OBJECTIF DE L'EXERCICE =
D'après le texte sur le mouvement Free the nipple, indiquez :
(a) la fonction qu'occupait autrefois Helle Thorning-Schimdt au Danemark ;
(b) le nombre de membres du conseil de surveillance de Meta ;
(c) la plateforme qui a retiré les images publiées par un couple.

TEXTE AFFICHÉ =
########

Free the nipple : les tétons seront-ils bientôt libérés sur les réseaux sociaux ?
En janvier dernier, cette déclaration de l'ancienne Première ministre du Danemark – Helle Thorning-Schimdt –, n'est pas passée inaperçue : « Il est intéressant de remarquer que les seuls mamelons non sexualisés sont ceux des hommes ou ceux qui ont subi une opération. Nous disons qu'il devrait y avoir plus d'égalité. Nous demandons à Meta de se pencher sur cette question. » Ces paroles ont un certain poids puisque Helle Thorning-Schimdt fait partie du conseil de surveillance de Meta, sorte de « cours suprême » éthique regroupant 20 membres internationaux triés sur le volet (avocat, journalistes, anciennes personnalités politiques, etc...). Et l'avis majoritaire du conseil de surveillance tend à voir dans la modération des firmes de Mark Zuckerberg (Facebook, et surtout Instagram) une vision trop binaire du genre, et trop conservatrice par rapport aux évolutions sociétales actuelles. Pour preuve, Instagram a retiré récemment les photos publiées par un couple montrant leurs poitrines (avec les mamelons couverts), ayant pour but de sensibiliser le public sur la santé des personnes transgenres, et de récolter des fonds afin de financer une opération de réassignation sexuelle (ablation des seins). Une censure qui a provoqué un tollé sur les réseaux sociaux et poussé le conseil de surveillance de Meta a allumer un warning en soutenant le fait que « le retrait de ces images n'est pas conforme avec les valeurs de Meta ou ses responsabilités en termes de droits humains. » Et d'ajouter : « Le règlement de l'entreprise sur la nudité des adultes empêche plus fortement les femmes et les personnes transgenres et non binaires de s'exprimer sur ses plateformes. » Quelque chose serait-il en train de changer au royaume de Zuck ?

########

LIGNES DE DONNÉES =

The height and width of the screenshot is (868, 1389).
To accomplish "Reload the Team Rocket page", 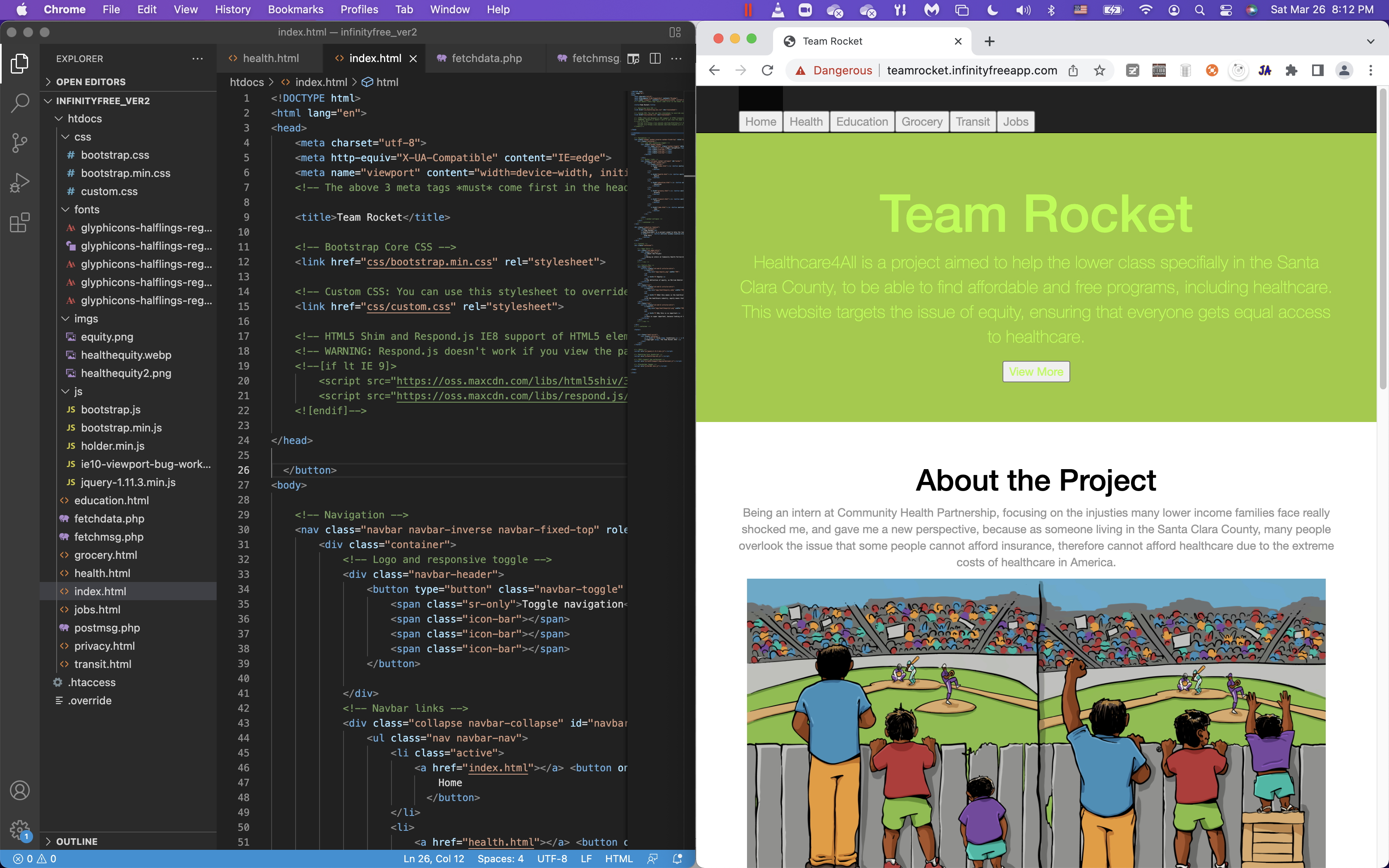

########

CORRIGÉ DE L'EXERCICE =
(a) Première ministre
(b) 20 membres
(c) Instagram